---- EXTRACT TO READ

3. Mr. Lavine is the managing member of SCM, which is the managing member of Sankaty Credit Opportunities Investors III, LLC ("SCOI III"), which is the sole general partner of Sankaty Credit Opportunities III, LLC ("SCO III"). By virtue of these relationships, Mr. Lavine may be deemed to share voting and dispositive power with respect to the shares of Common Stock held by SCO III. Mr. Lavine and each of the entities noted above disclaims beneficial ownership of such securities except to the extent of its pecuniary interest therein. On March 10, 2010, SCO III sold 680,475 shares of Common Stock. Following such sale, SCO III held 3,247,771 shares of Common Stock.

--------

PROBLEMS AND TASKS –
**A.** Decide whether each statement agrees with the filing note, answering yes or no and quoting the words that settle it: (i) SCOI III is the sole general partner of SCO III; (ii) SCO III sold 3,247,771 shares of Common Stock on March 10, 2010; (iii) Mr. Lavine claims full beneficial ownership of the shares held by SCO III.
**B.** Please list every organization named in the filing note.
The entries come from a separate source unrelated to the filing note.

---- INFORMATION GIVEN

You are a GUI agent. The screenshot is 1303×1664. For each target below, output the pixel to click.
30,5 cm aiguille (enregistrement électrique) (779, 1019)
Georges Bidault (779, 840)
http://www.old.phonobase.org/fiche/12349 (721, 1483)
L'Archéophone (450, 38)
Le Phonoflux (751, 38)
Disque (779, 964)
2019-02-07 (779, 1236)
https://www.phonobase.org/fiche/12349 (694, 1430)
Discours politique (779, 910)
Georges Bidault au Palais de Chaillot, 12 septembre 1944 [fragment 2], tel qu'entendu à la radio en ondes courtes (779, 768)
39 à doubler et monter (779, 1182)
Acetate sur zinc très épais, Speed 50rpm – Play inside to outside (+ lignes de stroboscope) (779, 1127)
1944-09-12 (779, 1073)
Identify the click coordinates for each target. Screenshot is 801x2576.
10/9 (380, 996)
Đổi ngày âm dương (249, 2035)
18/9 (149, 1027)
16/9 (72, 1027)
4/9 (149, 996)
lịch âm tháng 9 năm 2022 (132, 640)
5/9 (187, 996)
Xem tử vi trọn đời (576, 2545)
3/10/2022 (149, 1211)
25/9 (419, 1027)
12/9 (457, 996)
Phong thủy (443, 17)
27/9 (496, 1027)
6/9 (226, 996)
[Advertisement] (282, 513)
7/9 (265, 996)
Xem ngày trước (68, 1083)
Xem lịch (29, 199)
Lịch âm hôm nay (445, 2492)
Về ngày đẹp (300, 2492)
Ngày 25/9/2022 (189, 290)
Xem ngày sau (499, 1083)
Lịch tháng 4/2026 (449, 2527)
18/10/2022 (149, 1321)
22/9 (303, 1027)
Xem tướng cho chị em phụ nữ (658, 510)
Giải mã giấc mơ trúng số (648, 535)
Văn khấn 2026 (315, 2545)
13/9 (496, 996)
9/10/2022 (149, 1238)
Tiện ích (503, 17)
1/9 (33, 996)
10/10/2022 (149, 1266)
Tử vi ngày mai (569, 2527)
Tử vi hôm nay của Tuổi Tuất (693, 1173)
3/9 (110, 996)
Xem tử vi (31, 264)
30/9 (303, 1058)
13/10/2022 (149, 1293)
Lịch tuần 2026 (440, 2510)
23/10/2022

--------

SOLVED PROBLEMS –
**A.**
(i) Yes: "which is the sole general partner of Sankaty Credit Opportunities III, LLC ("SCO III")"
(ii) No: "On March 10, 2010, SCO III sold 680,475 shares of Common Stock."
(iii) No: "disclaims beneficial ownership of such securities except to the extent of its pecuniary interest therein"

**B.**
- SCM
- Sankaty Credit Opportunities Investors III, LLC (SCOI III)
- Sankaty Credit Opportunities III, LLC (SCO III)